Long-term, the only consistent edge I have found (without having an opinion on market movement) is the volatility risk premium that might be harvested in selling options.

With a handle like gambleditall, you might want to reconsider! :wink:


Thanks for the comprehensive reply.

If the only consistent edge is selling premium then why don't you just sell VIX? From my limited knowledge, selling options is a very difficult game from what I understand especially if you are retail. It's profitable until it isn't and a lot of experts say it's akin to picking pennies in front of a steamroller due to the tail risk. Any comments?

Since you are knowledgeable about this market, what is your view on using options when you DO have a view on the market? With the flexibility they provide, is it better to use them vs just trading the underlying?

Right now I only trade direction using edges I have found over time but if options provide a better structure to exploit that edge more asymmetrically I would love to use them. It's just that the learning curve is quite high so I haven't got into it yet, hence the curiosity.

Selling premium is a strategy for harvesting the volatility risk premium (generally the difference between implied volatility and realized volatility) if there is one. VRP is characteristic of index options and not usually a lasting presence in options on individual stocks. Investors who desire to hedge often use index options (e.g., SPX options); they are willing to pay a premium for this hedge just as one might pay a premium for life insurance. Sellers of options generally expect a certain premium level or they might not choose to write the option. I also will buy a hedge against the options I write (create a credit spread). Whatever my strategy might be, it is the volatility profile on which I am concentrating. Both the vertical skew (think strike price) and the horizontal skew (think time to expiry) are critical aspects of implied volatility. Just like an insurance company, you expect a different premium based on how long you think the person might live and how close they are to that time.

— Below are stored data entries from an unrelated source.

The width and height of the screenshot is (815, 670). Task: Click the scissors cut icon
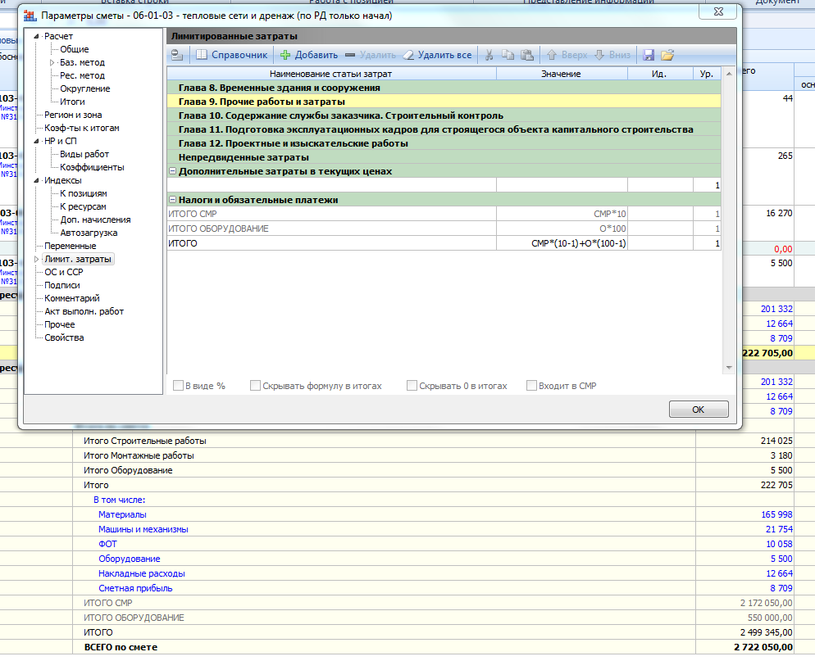coord(489,55)
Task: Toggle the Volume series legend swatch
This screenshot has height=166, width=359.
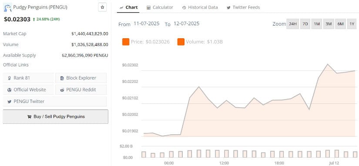Action: click(181, 42)
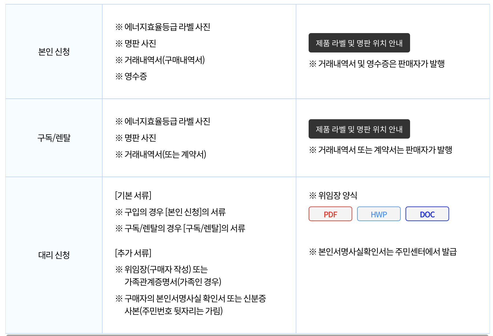Download the 위임장 form as PDF
Screen dimensions: 493x336
point(330,214)
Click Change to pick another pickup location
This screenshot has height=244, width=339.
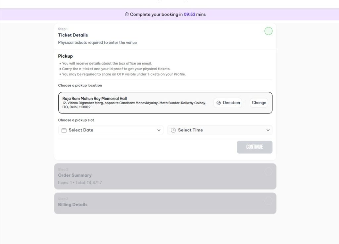click(259, 103)
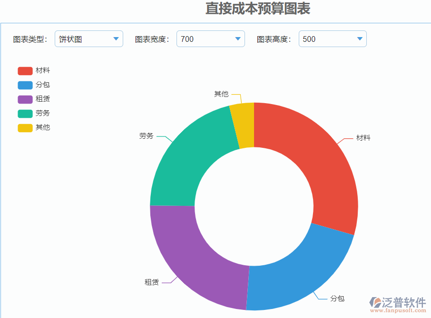Click the 图表宽度 dropdown arrow icon
This screenshot has width=431, height=318.
pyautogui.click(x=237, y=39)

There are multiple reasons someone might purchase an option rather than a stock when they have an opinion of the market. Some people use options in place of the underlying simply to leverage their position or to define their risk. If you are in a liquid underlying market and trade stocks, your stops might work in a rapid decline. But, what if the underlying gaps drastically, runs your stop and you lost 20% more than you expected on the open? An option as a surrogate for the stock purchase will have a maximum defined risk (known at the time of purchase).

I undertake option income strategies that sell premium within a defined risk. I don't trade volatility as an asset class (VIX, VXX, SVXY, VIX futures, etc.). I analyze the volatility (implied and realized) and seek to understand how it moves in relation to the movement of the underlying (price/volatility slope in index markets). Each instrument has its own personality if you will.

Like any trader, I want to keep my losses small compared to my gains so that I have a positive expectancy over time. IMHO, the key to making money is to have consistent (even small) profits and use a position sizing algo that takes advantage of the price / probability metrics of your trading strategy and your market. Most of my return is a result of my position sizing strategy. My options income strategies are fairly conservatve (RRR) so that I sleep well at night.

For me, options are the quintessential instrument for personalizing a trading strategy to your unique risk tolerance levels.

Enjoy your adventure!


I take it from this that as a strategy you are selling ITM options and buying OTM options (as a hedge against your sale)? Of course, I am sure there is a lot more to it but essentially that is what you are doing right?

With regards to buying options to play directional moves. Yes, you are right, if you are playing an instrument directionally then you can buy an option to avoid gap risk. However, that is priced into the option and you are paying a premium to avoid that gap risk versus just buying or selling the underlying, correct?